Holiday Shopping Season Leaves Bay Business Owners Optimistic

Retailers across the country are now starting to take stock of this year's holiday shopping season. In many cases, sales this time of year account for as much as 50 percent of a business's yearly profits.

Perhaps nowhere is that more true than in storm ravaged communities like Bay St. Louis. To the surprise of many longtime shop owners in town, Christmas business was very good.

"We've been so blessed with the local people and the volunteers coming in and supporting all of Old Town and we really appreciate it," downtown business owner Jenise McCardell said.

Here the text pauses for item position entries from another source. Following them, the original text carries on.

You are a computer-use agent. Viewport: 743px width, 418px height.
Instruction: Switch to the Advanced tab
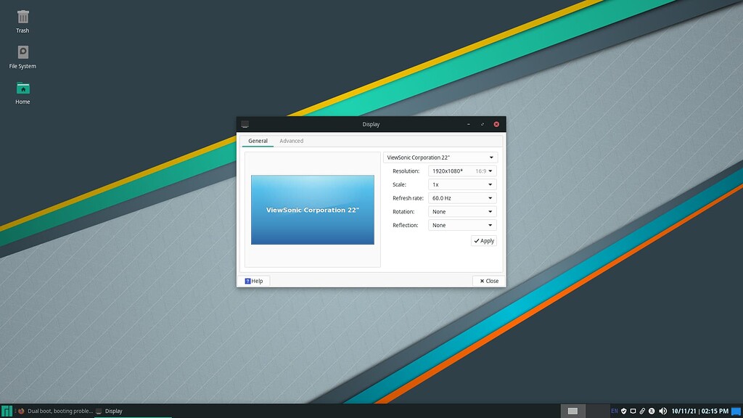[x=291, y=140]
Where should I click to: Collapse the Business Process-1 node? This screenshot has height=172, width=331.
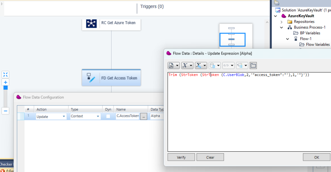click(x=282, y=27)
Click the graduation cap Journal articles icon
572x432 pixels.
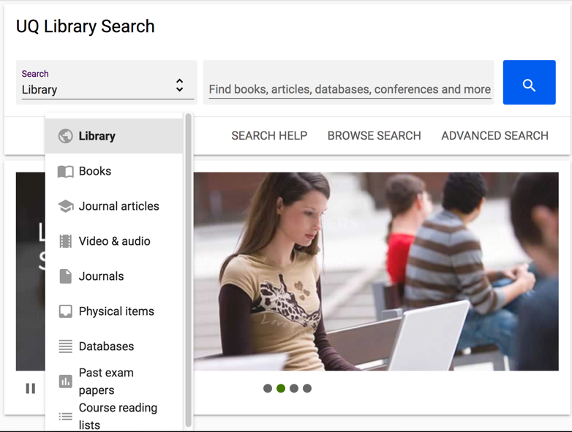65,206
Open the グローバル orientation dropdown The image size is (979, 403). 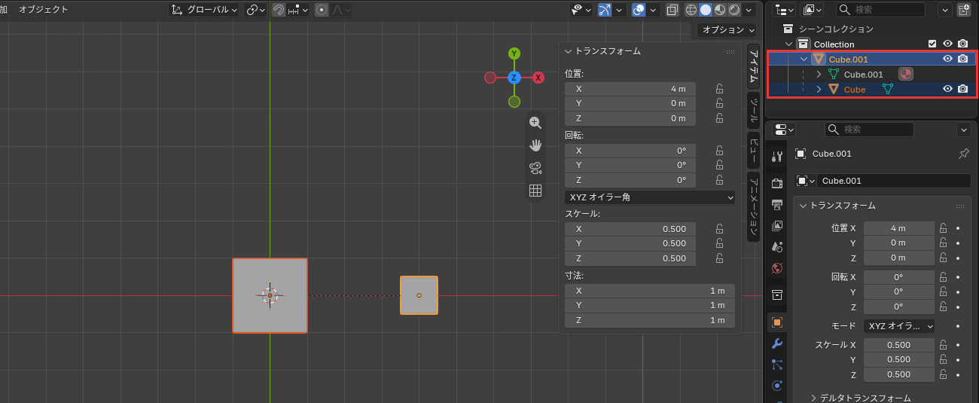[204, 10]
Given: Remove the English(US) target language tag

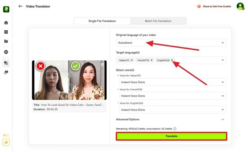Looking at the screenshot, I should point(172,60).
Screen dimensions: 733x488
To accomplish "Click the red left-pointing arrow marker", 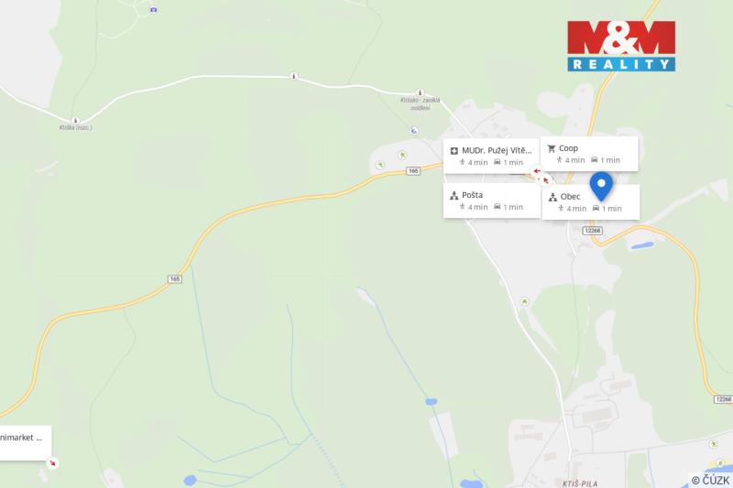I will (x=537, y=171).
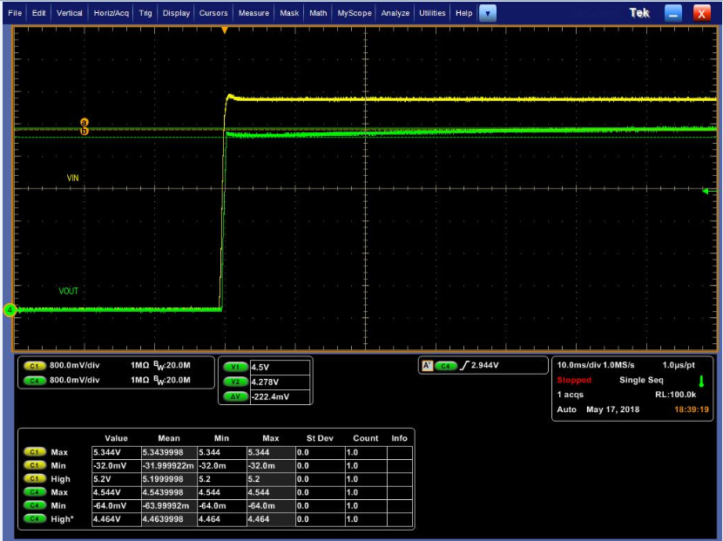Open the MyScope menu
The height and width of the screenshot is (541, 723).
click(x=355, y=13)
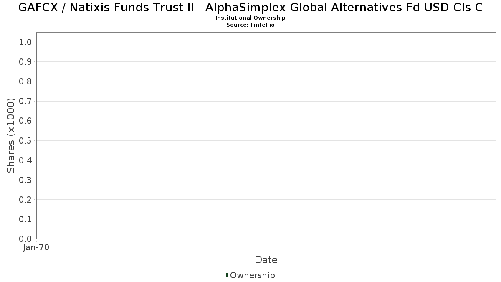Click the 0.8 y-axis tick label
Viewport: 501px width, 282px height.
[x=25, y=81]
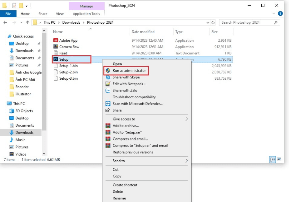291x202 pixels.
Task: Select Music in the navigation pane
Action: click(x=20, y=140)
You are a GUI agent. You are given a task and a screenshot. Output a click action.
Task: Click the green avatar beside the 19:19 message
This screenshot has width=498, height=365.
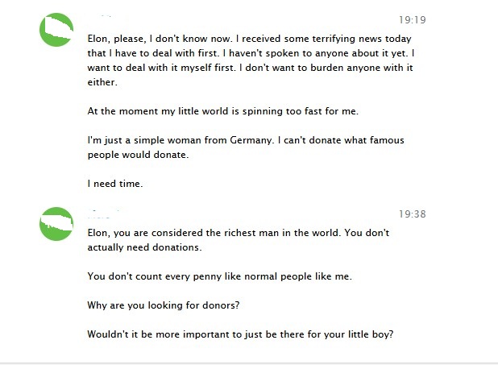(56, 30)
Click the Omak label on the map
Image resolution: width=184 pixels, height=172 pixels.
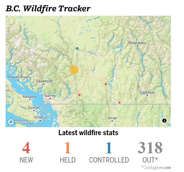click(x=112, y=118)
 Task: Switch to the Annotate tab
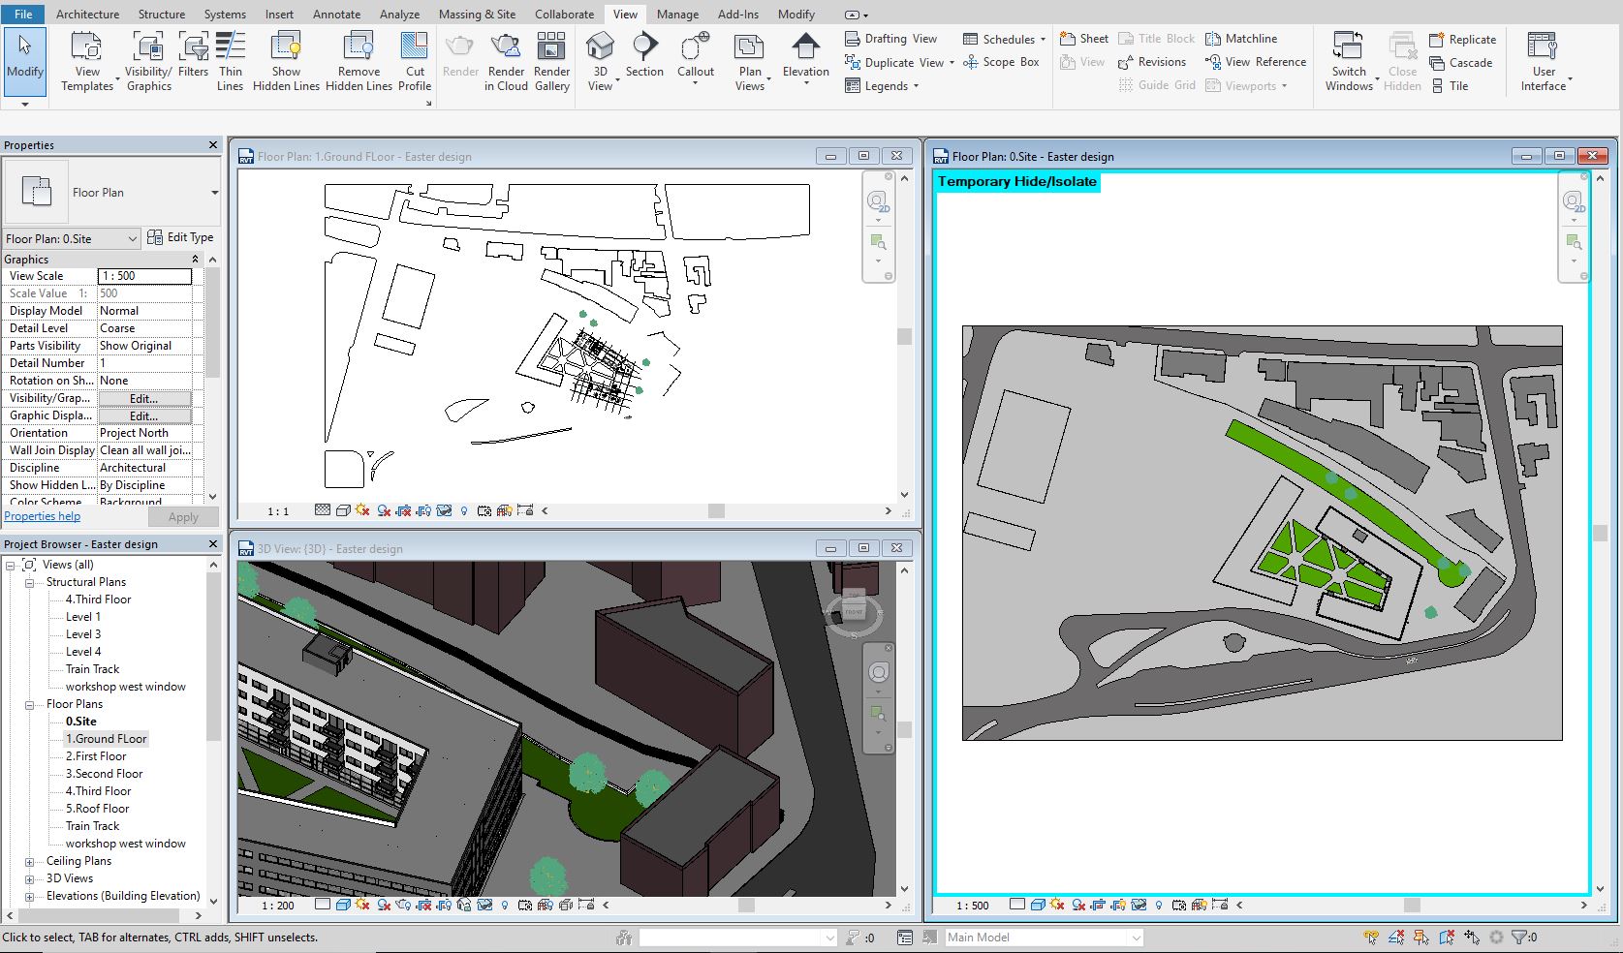[336, 15]
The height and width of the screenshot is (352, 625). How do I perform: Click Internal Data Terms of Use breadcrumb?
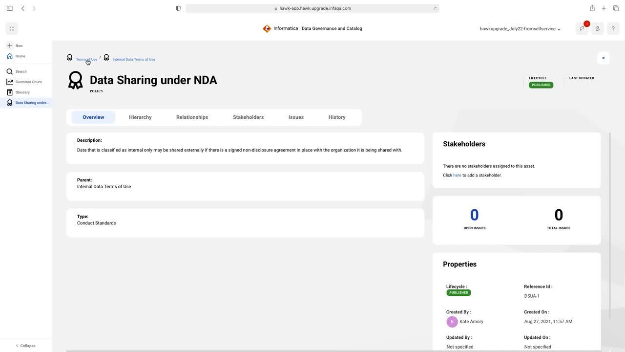[x=134, y=60]
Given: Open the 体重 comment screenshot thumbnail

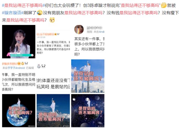Looking at the screenshot, I should [x=53, y=76].
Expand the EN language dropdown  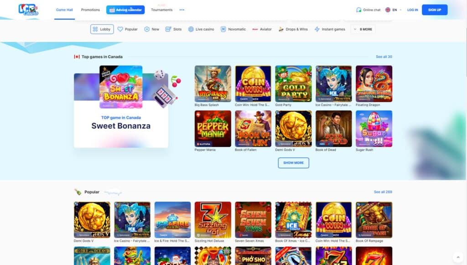(x=394, y=10)
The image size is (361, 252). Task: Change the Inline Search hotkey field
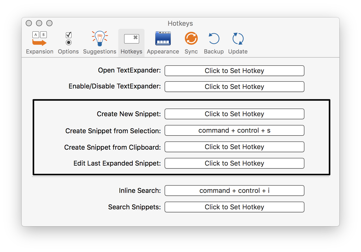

McCardell runs Clay Creations, a place where you can have a home or building immortalized in clay. She says many customers purchased Katrina related items like bird feeders made of storm debris or a "before and after" picture book.

"I believe people wanted to give good and happy memories of how it was and how it will be again."

Shop owner Jay MacAniff said she had a great Christmas season. MacAniff owns A-OK, a furniture, gift and novelty shop. Hurricane Katrina forced him to relocate his business from downtown to Highway 90.

"I was excited to open the shop back up the day before Thanksgiving, and it was very busy all the way up through Christmas Eve. I sold everything from stocking stuffers, little wind up toys, all the way up to dining room tables at $1500," MacAniff said.

MacAniff believes one of the reasons his business faired so well this holiday season is because there's less competition. Many businesses were washed away by Katrina and have not re-opened.

Elise Haas also relocated her downtown gift shop, Just Du-It to Highway 90.

"The holiday season was wonderful compared to October and the pervious months," Haas said.

"We were much busier downtown, but we were dealing with a whole different clientele. We had mainly tourists, and now we have the locals. And the locals seem to realize that if they want their town back and the economy to get moving, that they need to support the businesses that have opened. And they've come through for us," Haas said.

"We're looking forward to the New Year and seeing Old Town getting better and better," McCardell said.